Rosalia looked to the Indian woman and nodded. “Holle locked them up. Took all their weapons and would not let them see Morrigan. They leave almost two weeks now. Cheryl gone then, too. She probably help them. Janice and Merin go, too.”
“What do you mean when you say the Old Ones have made a monster of the girl?” Fenris asked.
Rosalia hesitated, then said, “There was sacrifice. A sacrament. No, a ritual. I never do anything like it before. A girl from the village, a virgin, was tied up. They killed her. Ate her. Everyone had to … to take a bite. Then the Pack ran to the village. They kill the people, I think. I could not do it. I ran the other way.”

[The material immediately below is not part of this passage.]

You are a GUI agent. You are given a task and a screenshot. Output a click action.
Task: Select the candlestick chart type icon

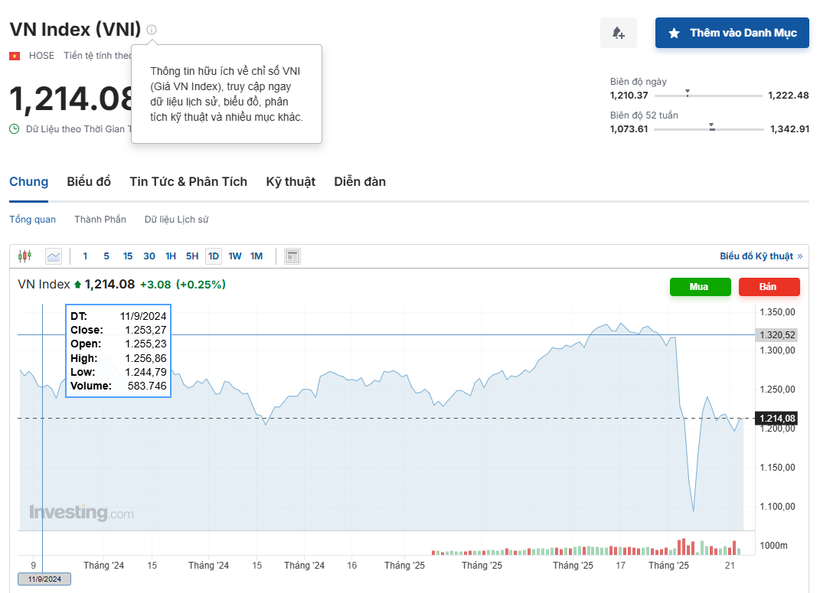point(24,256)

Fenris studied her face closely. The woman held his gaze for a few moments before dropping her eyes toward her bare toes digging into the sand. She was telling the truth. He felt sure about that. Still, he looked to Padillo for confirmation. The Mexican shrugged.
“There was a big bonfire that night, and a lot of activity,” he said. “There were screams. When I caught her, I called your man.” He indicated Doty.
“The village is destroyed,” Doty added. “Everyone is dead. I had that confirmed after I talked to you on the ship. And, well, there’s more.”
“More?” Fenris prodded. Ordinarily, he knew, he would have snapped at anyone being coy with news. So much unexpected information, though, had left him almost lethargic.
“Yes. They are gone.”
“Who?”
“Everyone. The house of Ulrik is empty. Abandoned,” Doty said. He was a man who appeared to be in his 30s, with steely blue eyes, a blond cowlick and the face of a warrior.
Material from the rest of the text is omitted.